[start Data for processing]
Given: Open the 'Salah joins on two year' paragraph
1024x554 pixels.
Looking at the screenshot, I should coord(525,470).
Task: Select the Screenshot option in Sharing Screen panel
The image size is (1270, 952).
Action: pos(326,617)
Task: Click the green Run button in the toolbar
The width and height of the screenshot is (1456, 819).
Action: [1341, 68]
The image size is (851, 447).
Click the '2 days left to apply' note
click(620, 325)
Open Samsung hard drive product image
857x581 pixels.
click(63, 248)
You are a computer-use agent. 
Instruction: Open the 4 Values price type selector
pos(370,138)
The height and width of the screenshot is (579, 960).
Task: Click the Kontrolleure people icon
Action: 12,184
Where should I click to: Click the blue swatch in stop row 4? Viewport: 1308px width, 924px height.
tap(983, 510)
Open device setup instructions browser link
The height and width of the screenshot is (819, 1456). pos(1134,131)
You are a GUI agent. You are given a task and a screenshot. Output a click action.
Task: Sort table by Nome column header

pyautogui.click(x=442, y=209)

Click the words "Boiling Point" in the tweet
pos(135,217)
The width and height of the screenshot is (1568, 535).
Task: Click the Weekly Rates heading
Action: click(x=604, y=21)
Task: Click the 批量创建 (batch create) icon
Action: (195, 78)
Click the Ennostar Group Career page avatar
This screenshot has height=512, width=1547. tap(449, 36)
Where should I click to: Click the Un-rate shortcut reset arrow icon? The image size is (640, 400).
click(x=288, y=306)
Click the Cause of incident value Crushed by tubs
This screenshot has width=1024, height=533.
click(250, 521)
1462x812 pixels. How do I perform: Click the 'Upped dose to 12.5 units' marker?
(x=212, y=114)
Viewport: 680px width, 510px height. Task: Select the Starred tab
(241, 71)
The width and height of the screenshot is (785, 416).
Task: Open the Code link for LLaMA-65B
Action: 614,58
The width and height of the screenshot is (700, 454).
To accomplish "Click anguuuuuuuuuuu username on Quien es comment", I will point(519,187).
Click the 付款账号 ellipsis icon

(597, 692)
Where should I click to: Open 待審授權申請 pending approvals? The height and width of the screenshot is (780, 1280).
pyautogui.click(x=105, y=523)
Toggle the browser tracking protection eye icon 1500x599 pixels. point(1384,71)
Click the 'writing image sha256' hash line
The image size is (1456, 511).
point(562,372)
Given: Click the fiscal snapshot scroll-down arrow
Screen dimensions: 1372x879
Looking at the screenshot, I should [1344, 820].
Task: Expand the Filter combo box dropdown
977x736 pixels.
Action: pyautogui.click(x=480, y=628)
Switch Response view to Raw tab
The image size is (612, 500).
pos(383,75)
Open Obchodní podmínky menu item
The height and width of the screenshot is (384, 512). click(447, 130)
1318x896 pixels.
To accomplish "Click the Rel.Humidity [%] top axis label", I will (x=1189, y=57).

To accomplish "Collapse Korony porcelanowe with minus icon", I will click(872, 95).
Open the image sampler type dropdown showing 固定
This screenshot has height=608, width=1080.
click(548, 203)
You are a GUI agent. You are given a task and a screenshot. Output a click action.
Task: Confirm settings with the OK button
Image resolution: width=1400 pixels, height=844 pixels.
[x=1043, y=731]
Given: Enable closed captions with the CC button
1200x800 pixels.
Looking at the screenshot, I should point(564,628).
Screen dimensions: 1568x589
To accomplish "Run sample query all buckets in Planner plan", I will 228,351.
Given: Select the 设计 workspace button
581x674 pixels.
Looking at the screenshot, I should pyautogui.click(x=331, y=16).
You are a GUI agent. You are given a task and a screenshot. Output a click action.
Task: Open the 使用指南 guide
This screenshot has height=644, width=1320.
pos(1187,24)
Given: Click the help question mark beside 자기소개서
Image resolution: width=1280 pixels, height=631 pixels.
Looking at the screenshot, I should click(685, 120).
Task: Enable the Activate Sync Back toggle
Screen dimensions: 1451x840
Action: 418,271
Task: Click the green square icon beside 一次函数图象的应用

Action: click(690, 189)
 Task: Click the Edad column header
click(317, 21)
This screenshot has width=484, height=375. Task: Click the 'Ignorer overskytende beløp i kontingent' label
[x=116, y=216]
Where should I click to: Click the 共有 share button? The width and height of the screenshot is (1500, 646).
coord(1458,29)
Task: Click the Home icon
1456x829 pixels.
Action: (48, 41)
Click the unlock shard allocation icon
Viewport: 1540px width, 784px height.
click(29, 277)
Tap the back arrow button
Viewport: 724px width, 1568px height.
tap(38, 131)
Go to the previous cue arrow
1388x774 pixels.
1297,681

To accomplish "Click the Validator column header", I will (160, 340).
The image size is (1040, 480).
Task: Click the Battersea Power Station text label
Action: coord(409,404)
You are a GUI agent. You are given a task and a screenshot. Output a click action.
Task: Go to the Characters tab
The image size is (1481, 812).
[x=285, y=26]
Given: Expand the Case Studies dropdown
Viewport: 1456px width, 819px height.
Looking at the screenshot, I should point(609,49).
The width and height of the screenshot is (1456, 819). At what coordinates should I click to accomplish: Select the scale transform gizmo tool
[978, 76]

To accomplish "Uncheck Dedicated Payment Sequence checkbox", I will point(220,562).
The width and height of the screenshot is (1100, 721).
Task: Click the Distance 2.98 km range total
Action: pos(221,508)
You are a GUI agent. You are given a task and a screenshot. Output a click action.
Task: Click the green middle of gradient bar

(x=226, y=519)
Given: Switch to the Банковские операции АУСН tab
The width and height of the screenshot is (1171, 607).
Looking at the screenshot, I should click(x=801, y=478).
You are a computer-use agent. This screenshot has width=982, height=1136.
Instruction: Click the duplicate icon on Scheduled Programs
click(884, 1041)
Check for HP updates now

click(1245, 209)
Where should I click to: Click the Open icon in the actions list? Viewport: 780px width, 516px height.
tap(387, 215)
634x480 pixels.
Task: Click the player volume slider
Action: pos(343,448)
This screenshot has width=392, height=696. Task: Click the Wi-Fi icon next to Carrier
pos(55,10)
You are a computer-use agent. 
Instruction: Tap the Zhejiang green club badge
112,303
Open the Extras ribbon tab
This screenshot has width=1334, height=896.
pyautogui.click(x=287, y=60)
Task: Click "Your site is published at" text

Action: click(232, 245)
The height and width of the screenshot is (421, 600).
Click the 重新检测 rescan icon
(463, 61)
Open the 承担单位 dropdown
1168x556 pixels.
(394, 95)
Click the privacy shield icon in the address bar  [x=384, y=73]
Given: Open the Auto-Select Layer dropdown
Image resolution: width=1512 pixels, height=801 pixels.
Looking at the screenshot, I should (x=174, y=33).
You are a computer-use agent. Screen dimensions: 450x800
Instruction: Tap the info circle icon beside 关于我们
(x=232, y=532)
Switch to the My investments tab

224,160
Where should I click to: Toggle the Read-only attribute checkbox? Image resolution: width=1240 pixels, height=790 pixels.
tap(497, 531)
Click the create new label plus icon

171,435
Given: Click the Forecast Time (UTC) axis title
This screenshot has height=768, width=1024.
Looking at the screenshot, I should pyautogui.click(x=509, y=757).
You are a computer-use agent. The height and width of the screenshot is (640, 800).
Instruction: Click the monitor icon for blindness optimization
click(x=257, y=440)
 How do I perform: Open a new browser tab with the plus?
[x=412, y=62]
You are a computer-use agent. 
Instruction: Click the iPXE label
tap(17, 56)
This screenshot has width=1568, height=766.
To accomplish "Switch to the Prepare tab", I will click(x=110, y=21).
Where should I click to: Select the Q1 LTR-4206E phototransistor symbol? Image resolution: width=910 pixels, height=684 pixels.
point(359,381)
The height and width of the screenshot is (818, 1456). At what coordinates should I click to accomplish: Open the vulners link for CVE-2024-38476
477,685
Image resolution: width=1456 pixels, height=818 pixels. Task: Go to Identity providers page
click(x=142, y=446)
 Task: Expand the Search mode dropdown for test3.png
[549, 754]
[end Data for processing]
= Challenge =
From the listing above, pick out each line that contains the string "with" and copy it.

= Answer to this task =
To accomplish "Collapse Korony porcelanowe with minus icon", I will click(872, 95).
Task: Confirm settings with the OK button
Given: Enable closed captions with the CC button
 How do I perform: Open a new browser tab with the plus?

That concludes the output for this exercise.